Home Data Replication How to compare database changes based on transaction journals.
Tuesday, 23 October 2012 21:34

How to compare database changes based on transaction journals. Featured

Written by 
Rate this item
(2 votes)

On the site is available i5/OS CDC connector for Informatica PowerCenter which  is able to read transaction journal entries from i-System (old As/400) in real time.  This entries can be used to replicate changes to other database, to audit database changes made by users or to compare two processes.

Use Case Description.

There are two identical databases on two different i - Systems (As/400 Systems) and two application sets, which calculates actuarial reserve. One set of applications is the old one. The second applications set must give the same results but is optimised in order to run faster. The challenge is, how to compare what the two sets do the same and what they do differently.

Solution

It is sufficient to run two workflows which calculates check sums. Workflows use real time i5/OS (as/400) CDC connectors to read journal entries from AS/400 machine to Informatica machine. The workflows use transformations to calculate hash for each Job, Program, Profile, Library, Table, Field or any subset of these. That is, for instance, one hash for Job, Table, and Field. After each step of calculation is finished, it is possible to compare check sums and answer whether outcomes are identical or  what is different. It is not required to stop processing to compare check sums and to figure out which processes are different.

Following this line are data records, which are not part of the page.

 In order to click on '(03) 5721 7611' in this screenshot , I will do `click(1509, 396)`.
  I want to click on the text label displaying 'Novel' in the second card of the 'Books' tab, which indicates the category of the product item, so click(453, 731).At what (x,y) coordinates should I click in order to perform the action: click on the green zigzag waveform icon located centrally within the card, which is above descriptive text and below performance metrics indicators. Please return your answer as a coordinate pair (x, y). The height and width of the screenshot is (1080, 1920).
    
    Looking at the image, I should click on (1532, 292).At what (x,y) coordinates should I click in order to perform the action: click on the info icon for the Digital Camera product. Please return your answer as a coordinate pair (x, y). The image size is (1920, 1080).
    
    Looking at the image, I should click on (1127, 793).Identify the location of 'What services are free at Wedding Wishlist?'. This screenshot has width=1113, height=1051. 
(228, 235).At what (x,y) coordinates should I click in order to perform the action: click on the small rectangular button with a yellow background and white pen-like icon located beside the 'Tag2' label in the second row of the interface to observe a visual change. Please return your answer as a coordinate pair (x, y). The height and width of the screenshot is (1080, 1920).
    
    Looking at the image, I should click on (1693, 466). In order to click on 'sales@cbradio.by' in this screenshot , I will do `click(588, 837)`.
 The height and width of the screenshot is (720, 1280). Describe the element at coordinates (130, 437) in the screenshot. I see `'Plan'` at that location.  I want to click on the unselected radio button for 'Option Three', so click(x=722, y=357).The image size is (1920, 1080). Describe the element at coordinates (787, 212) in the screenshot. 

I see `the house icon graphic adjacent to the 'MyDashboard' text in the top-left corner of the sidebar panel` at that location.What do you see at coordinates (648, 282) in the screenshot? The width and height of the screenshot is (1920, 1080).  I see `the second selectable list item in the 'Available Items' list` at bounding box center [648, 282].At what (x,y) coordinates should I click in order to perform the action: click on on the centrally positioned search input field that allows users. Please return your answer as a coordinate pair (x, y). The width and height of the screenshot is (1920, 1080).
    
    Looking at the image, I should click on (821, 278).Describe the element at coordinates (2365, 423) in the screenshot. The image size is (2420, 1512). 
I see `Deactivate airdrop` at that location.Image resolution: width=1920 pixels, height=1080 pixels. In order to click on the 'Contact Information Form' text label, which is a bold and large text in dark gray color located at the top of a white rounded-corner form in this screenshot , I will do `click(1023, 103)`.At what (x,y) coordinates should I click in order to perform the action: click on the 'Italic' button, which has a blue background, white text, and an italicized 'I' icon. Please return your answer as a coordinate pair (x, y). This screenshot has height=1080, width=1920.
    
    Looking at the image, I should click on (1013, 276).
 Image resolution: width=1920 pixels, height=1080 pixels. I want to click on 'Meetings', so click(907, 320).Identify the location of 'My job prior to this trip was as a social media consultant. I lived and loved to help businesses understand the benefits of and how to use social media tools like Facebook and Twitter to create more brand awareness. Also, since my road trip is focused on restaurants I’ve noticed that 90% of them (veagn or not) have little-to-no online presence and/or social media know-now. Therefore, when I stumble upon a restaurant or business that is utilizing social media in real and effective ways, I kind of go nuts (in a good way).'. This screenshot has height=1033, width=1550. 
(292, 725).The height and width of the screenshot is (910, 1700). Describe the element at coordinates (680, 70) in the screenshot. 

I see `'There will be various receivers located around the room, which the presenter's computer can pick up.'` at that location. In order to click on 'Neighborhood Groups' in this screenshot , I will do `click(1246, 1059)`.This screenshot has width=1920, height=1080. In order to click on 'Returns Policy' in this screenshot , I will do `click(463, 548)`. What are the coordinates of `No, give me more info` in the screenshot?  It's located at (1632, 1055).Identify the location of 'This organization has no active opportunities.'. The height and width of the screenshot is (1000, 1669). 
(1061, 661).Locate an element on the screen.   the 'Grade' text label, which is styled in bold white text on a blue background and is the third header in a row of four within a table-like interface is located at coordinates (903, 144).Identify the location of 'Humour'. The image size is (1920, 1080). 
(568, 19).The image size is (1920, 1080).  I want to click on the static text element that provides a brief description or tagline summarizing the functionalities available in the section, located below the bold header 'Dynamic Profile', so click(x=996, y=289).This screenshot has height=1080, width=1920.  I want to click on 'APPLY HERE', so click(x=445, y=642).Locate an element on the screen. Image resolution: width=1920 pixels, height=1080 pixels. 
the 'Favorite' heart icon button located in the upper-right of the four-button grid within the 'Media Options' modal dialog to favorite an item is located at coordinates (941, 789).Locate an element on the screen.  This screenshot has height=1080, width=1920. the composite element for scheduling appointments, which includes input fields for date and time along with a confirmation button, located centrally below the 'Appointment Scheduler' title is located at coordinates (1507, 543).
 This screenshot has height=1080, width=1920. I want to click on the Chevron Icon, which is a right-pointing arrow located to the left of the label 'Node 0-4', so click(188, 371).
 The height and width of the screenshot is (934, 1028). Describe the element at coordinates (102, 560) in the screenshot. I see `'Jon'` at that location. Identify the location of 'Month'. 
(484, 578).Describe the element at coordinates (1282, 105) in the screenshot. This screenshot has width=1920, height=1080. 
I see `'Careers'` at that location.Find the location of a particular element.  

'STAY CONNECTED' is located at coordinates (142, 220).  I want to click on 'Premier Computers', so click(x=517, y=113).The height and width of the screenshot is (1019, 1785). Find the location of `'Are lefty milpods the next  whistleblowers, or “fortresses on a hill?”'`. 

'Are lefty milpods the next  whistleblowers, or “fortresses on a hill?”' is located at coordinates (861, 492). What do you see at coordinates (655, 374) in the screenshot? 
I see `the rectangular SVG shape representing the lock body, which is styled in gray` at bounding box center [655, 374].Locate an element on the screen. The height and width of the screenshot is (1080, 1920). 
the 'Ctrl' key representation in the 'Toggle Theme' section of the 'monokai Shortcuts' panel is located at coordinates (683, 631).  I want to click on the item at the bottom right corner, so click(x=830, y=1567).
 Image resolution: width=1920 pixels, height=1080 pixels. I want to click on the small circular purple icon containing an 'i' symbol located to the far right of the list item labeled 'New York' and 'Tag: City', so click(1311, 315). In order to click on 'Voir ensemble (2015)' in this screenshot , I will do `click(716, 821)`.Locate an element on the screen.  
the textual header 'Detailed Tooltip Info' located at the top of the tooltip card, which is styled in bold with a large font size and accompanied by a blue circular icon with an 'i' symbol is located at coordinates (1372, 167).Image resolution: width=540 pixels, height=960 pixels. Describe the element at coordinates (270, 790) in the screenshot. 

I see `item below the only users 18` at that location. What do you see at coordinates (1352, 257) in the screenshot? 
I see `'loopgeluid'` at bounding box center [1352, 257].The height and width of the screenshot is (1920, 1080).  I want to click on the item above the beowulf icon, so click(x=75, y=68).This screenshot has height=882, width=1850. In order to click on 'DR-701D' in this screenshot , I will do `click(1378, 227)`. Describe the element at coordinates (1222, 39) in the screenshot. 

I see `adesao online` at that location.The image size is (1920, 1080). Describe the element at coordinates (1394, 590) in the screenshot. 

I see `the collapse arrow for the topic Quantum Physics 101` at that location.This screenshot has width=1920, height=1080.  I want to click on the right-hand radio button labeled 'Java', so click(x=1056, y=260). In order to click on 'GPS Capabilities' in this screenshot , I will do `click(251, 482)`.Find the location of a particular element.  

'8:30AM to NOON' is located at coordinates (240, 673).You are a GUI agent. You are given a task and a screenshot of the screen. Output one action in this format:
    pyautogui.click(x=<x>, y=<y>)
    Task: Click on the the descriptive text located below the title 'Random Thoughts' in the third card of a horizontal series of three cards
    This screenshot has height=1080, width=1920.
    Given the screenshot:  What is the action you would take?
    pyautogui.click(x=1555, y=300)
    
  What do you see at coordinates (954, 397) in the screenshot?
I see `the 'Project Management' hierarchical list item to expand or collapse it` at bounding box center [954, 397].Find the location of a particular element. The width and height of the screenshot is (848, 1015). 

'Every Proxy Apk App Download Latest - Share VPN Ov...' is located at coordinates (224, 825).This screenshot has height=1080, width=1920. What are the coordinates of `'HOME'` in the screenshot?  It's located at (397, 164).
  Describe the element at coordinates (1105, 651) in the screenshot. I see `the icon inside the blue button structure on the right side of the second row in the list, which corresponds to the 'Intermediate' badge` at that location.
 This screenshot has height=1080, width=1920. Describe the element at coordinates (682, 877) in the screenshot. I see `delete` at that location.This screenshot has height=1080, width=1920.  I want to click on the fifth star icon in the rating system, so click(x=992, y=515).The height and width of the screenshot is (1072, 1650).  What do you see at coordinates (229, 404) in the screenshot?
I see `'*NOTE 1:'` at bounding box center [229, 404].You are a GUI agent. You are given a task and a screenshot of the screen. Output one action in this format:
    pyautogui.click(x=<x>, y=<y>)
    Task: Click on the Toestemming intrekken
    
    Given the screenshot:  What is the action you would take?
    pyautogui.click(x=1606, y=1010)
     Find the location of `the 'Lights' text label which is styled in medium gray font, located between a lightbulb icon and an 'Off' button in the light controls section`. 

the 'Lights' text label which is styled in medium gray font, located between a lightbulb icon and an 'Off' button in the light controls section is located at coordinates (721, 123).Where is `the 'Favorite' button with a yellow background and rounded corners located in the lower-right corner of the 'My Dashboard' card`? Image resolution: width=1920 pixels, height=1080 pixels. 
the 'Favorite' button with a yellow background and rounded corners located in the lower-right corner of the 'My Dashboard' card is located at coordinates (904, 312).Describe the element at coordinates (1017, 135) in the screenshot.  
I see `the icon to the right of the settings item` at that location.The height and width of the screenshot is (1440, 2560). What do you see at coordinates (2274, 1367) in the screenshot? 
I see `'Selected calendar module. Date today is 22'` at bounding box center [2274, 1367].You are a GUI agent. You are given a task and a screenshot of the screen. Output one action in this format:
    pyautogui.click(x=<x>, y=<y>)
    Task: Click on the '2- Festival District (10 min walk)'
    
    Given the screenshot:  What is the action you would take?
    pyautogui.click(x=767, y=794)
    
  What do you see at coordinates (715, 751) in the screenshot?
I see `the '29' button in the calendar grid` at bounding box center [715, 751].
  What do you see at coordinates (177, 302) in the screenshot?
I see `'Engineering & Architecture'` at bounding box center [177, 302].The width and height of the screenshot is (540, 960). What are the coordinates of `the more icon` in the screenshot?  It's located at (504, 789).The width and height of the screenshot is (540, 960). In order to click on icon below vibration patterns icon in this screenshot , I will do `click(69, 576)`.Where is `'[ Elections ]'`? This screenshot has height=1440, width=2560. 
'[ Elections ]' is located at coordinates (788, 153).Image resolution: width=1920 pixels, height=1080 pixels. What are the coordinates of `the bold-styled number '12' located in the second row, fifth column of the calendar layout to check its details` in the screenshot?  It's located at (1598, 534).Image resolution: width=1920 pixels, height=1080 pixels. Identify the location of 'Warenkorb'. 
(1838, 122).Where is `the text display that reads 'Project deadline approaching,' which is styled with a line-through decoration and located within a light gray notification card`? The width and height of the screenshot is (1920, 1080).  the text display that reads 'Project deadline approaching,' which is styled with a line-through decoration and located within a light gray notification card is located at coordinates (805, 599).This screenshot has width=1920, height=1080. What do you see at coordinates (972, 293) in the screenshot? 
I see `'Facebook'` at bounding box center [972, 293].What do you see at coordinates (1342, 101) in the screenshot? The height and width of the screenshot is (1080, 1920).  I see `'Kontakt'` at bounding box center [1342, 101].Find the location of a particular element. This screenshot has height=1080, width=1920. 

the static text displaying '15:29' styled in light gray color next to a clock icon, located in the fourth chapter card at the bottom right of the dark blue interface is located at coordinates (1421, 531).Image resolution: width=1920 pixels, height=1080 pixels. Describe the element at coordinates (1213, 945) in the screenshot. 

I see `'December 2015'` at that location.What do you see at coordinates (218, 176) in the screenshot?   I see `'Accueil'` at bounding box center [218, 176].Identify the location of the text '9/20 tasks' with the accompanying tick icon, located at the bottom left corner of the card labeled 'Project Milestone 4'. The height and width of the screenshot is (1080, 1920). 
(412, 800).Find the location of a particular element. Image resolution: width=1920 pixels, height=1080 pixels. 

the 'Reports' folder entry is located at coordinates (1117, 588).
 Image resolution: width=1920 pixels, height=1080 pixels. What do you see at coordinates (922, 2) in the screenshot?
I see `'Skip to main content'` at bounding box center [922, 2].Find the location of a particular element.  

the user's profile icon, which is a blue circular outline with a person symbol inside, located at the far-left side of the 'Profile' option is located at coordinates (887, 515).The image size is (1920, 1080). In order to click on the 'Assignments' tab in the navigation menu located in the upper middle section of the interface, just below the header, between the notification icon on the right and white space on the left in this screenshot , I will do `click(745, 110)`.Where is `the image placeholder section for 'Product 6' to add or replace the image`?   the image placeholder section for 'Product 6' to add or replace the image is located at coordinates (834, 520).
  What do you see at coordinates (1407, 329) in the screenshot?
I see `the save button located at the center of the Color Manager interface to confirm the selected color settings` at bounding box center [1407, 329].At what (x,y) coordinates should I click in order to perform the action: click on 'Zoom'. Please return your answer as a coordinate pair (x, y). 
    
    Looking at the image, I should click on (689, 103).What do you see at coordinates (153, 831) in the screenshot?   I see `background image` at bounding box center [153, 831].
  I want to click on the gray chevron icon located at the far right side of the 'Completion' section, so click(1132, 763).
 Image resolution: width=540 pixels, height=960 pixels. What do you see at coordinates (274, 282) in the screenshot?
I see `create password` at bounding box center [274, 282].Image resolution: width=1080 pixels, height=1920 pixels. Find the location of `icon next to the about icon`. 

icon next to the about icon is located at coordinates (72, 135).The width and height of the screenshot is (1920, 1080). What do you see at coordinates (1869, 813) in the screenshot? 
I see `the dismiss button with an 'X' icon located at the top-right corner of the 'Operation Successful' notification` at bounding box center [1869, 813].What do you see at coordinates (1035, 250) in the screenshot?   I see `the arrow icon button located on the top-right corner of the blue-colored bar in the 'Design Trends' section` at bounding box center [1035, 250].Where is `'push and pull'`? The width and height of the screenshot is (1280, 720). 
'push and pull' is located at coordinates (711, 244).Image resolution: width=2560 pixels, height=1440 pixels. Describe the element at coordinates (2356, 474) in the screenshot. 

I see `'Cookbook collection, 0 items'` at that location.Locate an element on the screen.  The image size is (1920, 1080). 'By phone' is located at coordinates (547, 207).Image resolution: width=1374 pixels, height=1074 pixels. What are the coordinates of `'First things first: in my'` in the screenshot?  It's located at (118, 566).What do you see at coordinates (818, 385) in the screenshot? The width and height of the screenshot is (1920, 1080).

There is no need to do time consuming configuration for each table used in the processing. Jobs, programs,user profiles,libraries, tables and fields are discover automatically when they are used by applications and check sums are calculated for them. Having calculated detailed check sums it is possible to aggregate them.  It means, having check sum for each Job, Entry type, Program, Table and Field it is possible to aggregate them to have check sum for Job, Table and Field. Usually, it is necessary to have check sum for fields as some fields like "Processing Time"  or "Job number" can always be different.

What sample workflows do?

Prerequisite: "i5/OS CDC connector for PowerCenter". See the zip file to be downloaded below. 

In the Repository Manager import CDC_Replication_from_as400.xml. The file is located in Samples sub folder of downloaded zip file.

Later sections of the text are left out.